# Electrical Question



## rkmurphy (Nov 2, 2008)

I'm not complaining or anything, I swear... 

I noticed the other day that my exhaust housing had some ground wires (well I'm guessing that's what they were) that had rusted off. Here's a pic:










I attempted to reconnect them with some new wire and it seemed to work but, after driving home today, I noticed one came off again because I didn't secure it good enough.

I went to reconnect it only to get a vicious spark and it basically melted a little bit of wire.

I was just curious what the purpose of these are...are they necessary?

I was just going to leave them but, if they have something to do with the sensors, alarms, etc., that's not something I want to leave non-functioning.

Let me know!


----------



## Brett (Jul 16, 2008)

I know that a ground strap is used to control galvanic corrosion
by connecting all the bushing mounted components together.
But I never heard of it being used in a situation where it actually
carried enough current to spark or melt the wire. Something's buggy.


----------



## rkmurphy (Nov 2, 2008)

> I know that a ground strap is used to control galvanic corrosion
> by connecting all the bushing mounted components together.
> But I never heard of it being used in a situation where it actually
> carried enough current to spark or melt the wire. Something's buggy.

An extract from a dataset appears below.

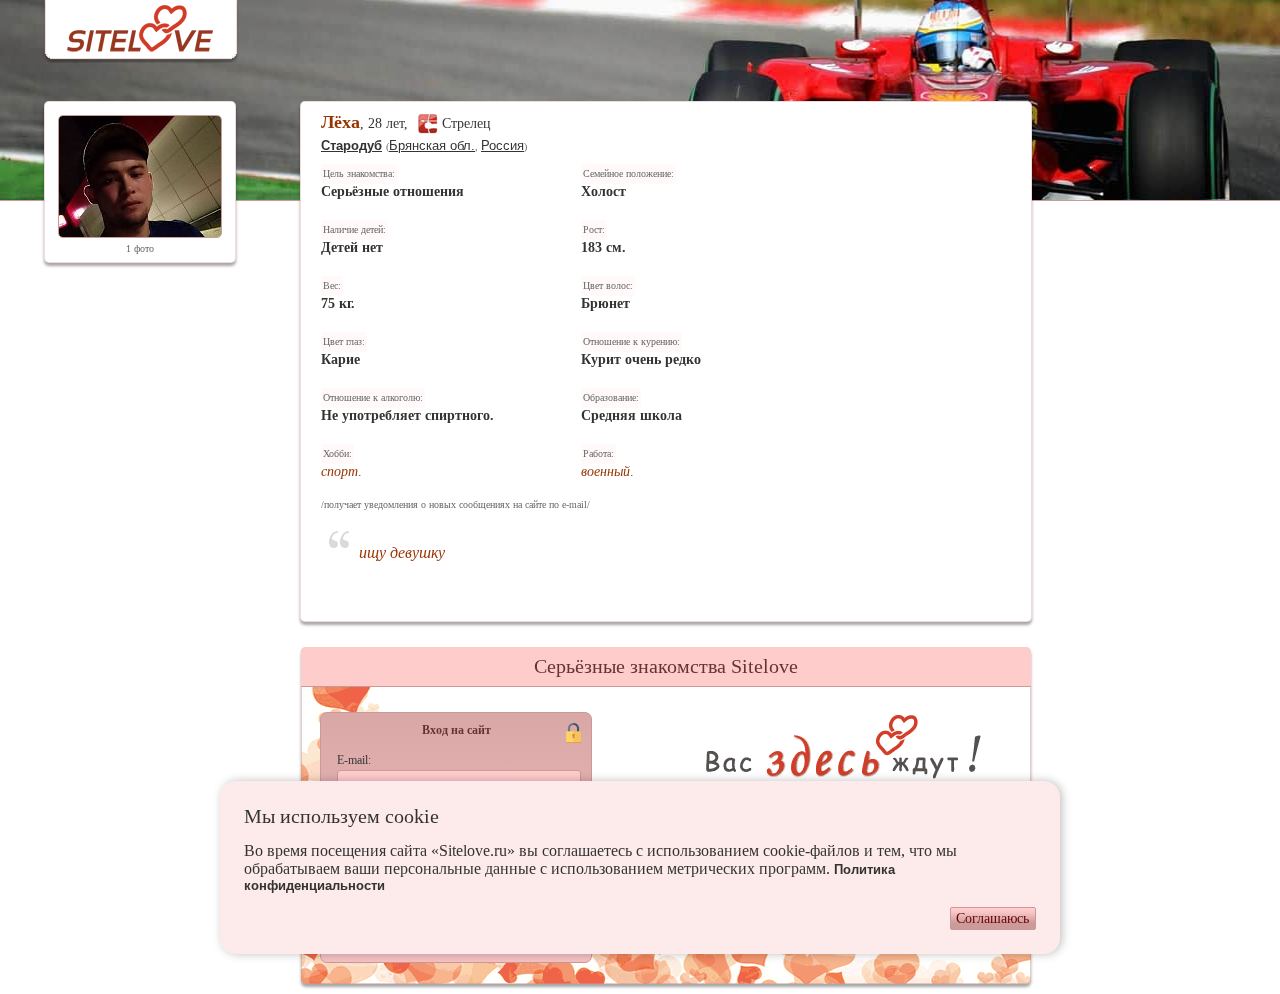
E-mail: (354, 760)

That's what I thought, too. Call the dealer, I guess? :-/


----------



## Brett (Jul 16, 2008)

Under warranty, heck yeah.


----------



## rkmurphy (Nov 2, 2008)

> Under warranty, heck yeah.


Well I talked to the dealer and they said it sounds like the battery cable it grounding off somewhere. Which makes sense because it does it when the motor's off, too. I soldered some new wires to the grounds so we'll see what happens. It's not doing it right now...

I checked all of the battery connections and wires outside the motor but everything seems fine. I looked as far as I could under the cowling but it's really cramped it there...so I couldn't tell much.

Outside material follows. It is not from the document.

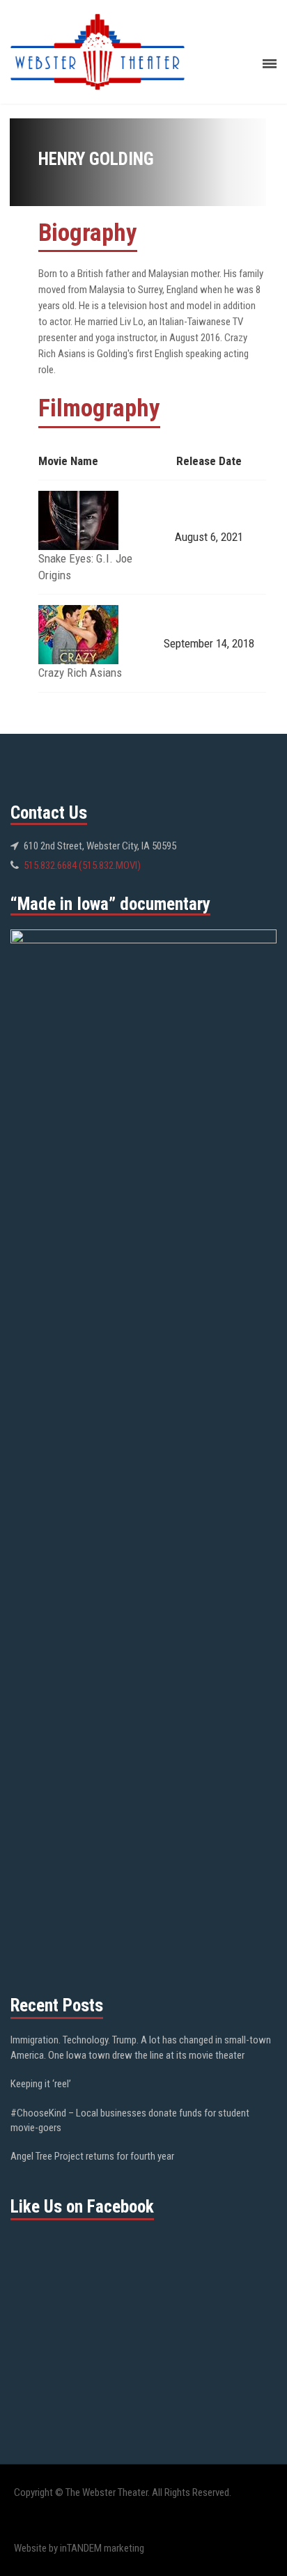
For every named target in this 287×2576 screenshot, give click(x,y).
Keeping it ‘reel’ (40, 2084)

My guess is if it's battery related, no warranty coverage...


----------



## Brett (Jul 16, 2008)

RK, they're talking about a short from a positive cable.
That ground strap should not be carrying enough voltage to arc.
I would make sure to disconnect your battery when not in use.
Then start finding the short. 
You'll need a battery powered circuit tester or ohm meter to find it.
With the engine off, there should be no current flow anywhere on it.


----------



## rkmurphy (Nov 2, 2008)

Brought 'er back to the dealer today. Hopefully I'll have an update by tomorrow.


----------



## Un-shore (Sep 27, 2007)

ist that a manual jack plate? is anything electrical connected to it?


----------



## rkmurphy (Nov 2, 2008)

No, nothing electrical is connected to it. But, after spending some time with Piper's and them studying, in depth, the ENTIRE wiring system, we came to the conclusion that it HAS to be something with the battery cables touching the transom riser or jackplate. There is no other way it could happen. They put new wires on (which are actually for controlling corrosion so good call on that one, Brett) and had me come pick it up...free of charge. Great group of people over there...and an awesome black lab to boot.


----------



## TomFL (Oct 2, 2007)

Well... did it fix the problem???

This sounds pretty weird. Like to find out what it is.

-T


----------



## Frank_Sebastian (Oct 15, 2007)

It sounds wierd to me also. There is no way I would leave it with the battery connected. A battery disconnect switch is cheap insurance and required at every marina storage facility. I would get one or take the cable off each time.

Best regards,
Frank_S


----------